- [Required work]: Please copy every line below that contains the string "volume".

- [Listed entries]:
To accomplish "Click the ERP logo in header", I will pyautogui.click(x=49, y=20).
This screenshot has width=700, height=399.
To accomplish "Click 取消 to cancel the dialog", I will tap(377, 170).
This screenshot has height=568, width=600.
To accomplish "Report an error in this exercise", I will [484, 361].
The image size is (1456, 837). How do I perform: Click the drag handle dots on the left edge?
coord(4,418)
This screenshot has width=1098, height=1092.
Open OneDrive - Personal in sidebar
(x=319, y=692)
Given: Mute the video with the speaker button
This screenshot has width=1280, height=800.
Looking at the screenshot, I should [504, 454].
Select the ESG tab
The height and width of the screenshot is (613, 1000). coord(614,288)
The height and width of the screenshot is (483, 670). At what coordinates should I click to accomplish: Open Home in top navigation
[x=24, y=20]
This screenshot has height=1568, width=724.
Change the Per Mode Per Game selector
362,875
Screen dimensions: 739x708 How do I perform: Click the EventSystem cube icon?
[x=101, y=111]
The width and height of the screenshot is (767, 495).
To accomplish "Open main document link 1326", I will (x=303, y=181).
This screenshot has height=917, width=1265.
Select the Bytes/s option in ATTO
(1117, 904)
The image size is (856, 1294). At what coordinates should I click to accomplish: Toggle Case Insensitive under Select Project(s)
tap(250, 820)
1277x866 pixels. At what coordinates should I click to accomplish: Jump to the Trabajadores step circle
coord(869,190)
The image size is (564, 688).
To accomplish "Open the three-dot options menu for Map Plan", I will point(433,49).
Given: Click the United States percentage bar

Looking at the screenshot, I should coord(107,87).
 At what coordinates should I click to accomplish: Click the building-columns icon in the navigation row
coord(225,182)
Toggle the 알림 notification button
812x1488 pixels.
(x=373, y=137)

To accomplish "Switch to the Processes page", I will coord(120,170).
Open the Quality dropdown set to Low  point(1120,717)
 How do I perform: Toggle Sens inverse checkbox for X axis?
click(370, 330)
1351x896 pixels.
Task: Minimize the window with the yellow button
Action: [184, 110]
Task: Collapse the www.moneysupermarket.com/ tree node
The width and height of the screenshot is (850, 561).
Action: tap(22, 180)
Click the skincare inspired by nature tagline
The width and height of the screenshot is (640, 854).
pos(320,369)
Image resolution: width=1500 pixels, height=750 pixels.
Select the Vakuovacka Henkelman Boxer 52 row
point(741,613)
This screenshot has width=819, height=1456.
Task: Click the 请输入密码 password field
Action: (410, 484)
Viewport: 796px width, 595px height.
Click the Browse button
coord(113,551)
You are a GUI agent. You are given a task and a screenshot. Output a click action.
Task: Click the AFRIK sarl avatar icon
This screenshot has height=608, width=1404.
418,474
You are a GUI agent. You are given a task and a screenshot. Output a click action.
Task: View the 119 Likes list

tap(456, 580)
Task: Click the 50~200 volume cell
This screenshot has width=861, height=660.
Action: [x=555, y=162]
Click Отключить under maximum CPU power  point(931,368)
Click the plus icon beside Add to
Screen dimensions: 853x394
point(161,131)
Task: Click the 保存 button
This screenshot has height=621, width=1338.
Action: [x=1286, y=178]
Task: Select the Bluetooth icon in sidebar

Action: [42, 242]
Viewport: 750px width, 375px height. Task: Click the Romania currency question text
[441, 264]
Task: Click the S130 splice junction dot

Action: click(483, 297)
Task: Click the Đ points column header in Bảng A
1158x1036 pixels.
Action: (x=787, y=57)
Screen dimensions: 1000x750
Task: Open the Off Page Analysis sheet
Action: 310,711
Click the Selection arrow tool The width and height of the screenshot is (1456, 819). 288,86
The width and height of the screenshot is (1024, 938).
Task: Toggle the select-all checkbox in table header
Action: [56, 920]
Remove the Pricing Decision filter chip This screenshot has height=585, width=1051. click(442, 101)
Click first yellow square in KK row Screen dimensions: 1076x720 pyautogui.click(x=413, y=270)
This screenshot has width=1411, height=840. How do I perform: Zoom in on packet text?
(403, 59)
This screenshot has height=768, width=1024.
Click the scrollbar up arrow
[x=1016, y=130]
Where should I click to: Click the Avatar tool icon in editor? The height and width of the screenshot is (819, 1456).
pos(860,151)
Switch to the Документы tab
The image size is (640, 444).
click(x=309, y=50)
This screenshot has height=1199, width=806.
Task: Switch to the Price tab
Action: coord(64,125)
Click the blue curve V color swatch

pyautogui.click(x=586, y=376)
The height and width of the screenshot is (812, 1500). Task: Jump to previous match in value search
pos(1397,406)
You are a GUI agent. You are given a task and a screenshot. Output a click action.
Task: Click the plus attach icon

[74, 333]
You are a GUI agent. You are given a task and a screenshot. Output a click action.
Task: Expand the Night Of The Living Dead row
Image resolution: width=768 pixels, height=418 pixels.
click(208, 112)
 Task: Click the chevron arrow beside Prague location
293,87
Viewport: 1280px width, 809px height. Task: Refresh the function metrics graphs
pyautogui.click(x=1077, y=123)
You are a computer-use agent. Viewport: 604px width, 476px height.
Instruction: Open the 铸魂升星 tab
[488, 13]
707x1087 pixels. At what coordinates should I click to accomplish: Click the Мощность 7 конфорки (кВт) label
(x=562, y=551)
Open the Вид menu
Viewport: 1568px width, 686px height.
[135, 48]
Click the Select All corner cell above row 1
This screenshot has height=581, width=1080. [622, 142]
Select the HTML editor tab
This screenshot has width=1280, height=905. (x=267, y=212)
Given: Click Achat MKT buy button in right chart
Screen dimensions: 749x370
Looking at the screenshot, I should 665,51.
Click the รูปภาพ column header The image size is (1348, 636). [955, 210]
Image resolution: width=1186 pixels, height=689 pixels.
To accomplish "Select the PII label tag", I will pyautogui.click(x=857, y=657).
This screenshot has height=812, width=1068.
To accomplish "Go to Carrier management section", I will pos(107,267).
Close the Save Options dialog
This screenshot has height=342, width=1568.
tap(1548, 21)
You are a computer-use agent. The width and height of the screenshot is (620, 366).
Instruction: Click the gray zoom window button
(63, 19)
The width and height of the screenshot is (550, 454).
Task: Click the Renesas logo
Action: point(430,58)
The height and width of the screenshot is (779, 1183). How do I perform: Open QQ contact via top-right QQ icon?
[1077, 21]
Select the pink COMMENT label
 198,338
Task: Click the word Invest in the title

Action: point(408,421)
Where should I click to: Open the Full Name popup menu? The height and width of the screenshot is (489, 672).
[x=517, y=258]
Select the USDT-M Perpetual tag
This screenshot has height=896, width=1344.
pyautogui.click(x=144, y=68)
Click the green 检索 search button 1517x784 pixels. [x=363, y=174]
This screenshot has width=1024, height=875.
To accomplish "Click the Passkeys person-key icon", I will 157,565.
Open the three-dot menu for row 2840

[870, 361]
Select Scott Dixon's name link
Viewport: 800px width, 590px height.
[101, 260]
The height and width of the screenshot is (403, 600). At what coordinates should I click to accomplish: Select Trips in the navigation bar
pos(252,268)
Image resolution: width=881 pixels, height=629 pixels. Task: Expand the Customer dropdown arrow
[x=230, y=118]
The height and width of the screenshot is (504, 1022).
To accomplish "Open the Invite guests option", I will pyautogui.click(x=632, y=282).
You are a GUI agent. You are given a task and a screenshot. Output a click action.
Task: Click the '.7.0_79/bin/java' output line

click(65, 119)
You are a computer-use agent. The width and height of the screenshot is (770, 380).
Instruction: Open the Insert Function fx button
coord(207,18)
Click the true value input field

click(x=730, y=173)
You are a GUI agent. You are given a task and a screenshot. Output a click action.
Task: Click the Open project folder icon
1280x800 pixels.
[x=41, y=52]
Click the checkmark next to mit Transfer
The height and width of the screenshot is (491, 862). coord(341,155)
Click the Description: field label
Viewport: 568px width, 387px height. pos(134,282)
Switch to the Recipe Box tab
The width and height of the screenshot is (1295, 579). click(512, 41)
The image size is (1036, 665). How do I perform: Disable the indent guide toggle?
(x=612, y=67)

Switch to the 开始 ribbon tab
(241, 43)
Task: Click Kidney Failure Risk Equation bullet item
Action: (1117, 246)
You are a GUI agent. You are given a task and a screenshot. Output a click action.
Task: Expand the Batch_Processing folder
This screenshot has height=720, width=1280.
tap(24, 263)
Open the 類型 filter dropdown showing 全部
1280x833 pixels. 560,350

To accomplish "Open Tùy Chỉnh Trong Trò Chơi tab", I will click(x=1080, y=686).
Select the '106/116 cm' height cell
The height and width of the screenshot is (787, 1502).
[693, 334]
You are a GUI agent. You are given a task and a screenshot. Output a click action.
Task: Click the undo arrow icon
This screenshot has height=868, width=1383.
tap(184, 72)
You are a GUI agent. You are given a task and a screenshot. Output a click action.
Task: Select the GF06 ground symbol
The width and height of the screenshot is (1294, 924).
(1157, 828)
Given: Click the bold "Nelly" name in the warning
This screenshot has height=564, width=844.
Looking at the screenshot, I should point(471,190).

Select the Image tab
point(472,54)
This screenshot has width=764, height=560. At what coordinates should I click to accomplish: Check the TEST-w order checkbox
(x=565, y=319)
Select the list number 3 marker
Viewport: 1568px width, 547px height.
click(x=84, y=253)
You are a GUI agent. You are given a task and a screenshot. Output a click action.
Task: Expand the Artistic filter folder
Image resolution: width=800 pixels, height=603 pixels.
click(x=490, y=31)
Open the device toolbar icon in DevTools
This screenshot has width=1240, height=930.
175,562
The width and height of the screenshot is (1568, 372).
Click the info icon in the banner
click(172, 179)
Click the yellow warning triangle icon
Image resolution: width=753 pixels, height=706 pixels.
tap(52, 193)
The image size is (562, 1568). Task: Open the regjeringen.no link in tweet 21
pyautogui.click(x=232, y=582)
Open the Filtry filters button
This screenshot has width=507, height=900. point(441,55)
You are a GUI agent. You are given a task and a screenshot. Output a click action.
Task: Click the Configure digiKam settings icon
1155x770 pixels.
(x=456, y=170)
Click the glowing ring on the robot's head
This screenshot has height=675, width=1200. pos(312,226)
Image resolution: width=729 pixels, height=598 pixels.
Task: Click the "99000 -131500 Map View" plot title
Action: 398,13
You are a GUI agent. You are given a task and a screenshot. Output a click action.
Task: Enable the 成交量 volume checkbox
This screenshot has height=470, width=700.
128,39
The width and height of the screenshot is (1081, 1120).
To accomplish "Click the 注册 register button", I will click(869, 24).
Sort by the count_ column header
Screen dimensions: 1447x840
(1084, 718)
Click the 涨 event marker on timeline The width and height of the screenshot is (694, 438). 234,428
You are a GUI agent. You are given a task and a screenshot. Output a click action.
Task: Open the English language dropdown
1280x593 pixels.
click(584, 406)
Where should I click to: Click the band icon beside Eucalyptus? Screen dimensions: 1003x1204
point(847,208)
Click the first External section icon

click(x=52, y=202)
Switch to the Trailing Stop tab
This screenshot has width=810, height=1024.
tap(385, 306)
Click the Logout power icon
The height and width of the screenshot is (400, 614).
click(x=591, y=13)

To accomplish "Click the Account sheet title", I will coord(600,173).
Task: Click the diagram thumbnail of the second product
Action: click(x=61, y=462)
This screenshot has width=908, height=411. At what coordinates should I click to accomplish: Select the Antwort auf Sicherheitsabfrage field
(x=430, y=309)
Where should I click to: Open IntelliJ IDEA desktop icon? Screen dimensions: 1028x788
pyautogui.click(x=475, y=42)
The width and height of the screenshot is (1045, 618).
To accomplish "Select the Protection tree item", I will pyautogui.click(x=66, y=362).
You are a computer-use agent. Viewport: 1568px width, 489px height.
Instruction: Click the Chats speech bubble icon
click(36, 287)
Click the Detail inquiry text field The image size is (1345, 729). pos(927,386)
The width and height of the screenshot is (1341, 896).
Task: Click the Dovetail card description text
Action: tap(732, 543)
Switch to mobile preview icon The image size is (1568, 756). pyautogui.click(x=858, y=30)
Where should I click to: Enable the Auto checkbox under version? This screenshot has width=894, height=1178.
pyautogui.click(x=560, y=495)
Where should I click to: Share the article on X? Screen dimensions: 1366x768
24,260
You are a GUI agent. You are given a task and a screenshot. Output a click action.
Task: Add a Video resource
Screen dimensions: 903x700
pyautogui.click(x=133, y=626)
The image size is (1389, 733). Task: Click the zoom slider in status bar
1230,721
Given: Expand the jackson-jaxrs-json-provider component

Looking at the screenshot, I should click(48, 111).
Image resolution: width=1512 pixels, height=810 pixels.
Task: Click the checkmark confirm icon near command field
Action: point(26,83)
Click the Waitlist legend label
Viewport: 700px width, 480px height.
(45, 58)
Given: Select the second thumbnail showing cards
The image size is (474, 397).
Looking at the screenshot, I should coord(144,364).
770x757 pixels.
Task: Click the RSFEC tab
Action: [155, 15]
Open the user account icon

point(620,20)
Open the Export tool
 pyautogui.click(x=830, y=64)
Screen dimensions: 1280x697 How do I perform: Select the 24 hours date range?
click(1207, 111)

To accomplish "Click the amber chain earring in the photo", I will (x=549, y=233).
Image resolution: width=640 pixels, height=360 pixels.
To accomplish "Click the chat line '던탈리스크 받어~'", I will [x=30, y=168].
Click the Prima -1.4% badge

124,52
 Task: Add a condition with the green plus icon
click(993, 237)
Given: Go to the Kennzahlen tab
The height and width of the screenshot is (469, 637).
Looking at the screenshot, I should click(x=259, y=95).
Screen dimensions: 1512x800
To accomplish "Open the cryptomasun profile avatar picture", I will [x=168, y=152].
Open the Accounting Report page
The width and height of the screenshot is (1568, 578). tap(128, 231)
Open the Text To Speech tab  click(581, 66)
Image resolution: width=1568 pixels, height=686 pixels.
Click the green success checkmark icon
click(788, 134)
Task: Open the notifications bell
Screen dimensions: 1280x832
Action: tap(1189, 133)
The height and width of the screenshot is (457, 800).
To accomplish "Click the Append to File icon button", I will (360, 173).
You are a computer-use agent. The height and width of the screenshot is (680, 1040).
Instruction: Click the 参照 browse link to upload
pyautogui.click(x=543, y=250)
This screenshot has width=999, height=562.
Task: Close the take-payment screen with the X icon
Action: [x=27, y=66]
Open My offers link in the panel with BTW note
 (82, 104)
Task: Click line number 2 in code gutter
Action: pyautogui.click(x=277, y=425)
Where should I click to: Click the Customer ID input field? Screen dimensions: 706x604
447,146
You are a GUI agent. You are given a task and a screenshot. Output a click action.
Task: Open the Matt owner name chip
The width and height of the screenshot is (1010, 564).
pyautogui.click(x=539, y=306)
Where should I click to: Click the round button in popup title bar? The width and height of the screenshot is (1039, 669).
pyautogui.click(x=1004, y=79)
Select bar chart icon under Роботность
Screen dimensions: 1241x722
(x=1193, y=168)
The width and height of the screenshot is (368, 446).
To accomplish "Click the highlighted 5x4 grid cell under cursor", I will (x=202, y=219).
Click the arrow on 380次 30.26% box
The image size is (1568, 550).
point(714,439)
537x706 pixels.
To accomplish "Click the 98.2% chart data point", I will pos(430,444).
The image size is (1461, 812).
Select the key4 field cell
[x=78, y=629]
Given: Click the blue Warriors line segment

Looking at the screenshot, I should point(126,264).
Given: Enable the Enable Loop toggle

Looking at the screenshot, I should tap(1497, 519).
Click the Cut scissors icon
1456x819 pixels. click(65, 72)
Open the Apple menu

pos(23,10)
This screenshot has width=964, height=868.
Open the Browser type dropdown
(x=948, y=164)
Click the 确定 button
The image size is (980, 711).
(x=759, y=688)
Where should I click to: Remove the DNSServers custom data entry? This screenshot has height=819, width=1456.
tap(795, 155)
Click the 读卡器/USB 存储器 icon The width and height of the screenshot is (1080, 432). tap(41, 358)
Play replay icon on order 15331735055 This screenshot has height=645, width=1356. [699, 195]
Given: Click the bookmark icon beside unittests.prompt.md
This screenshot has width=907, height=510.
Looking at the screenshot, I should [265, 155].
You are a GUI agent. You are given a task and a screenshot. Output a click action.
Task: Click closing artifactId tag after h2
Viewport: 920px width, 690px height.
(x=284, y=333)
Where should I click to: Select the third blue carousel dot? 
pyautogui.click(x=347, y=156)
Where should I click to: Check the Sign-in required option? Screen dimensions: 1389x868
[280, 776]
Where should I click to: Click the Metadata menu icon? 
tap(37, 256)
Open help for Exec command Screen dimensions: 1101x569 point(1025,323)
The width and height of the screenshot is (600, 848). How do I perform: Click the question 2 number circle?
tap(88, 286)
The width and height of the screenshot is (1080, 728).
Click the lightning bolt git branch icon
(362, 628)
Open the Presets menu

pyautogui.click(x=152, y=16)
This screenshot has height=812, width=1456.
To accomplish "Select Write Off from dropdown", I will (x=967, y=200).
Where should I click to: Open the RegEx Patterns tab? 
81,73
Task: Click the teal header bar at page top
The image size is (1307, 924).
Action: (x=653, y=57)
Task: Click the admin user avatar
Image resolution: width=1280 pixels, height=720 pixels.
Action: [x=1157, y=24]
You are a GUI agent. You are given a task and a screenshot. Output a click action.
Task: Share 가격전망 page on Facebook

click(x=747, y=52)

- [Solution to the exercise]:
Task: Click the 50~200 volume cell
Task: Enable the 成交量 volume checkbox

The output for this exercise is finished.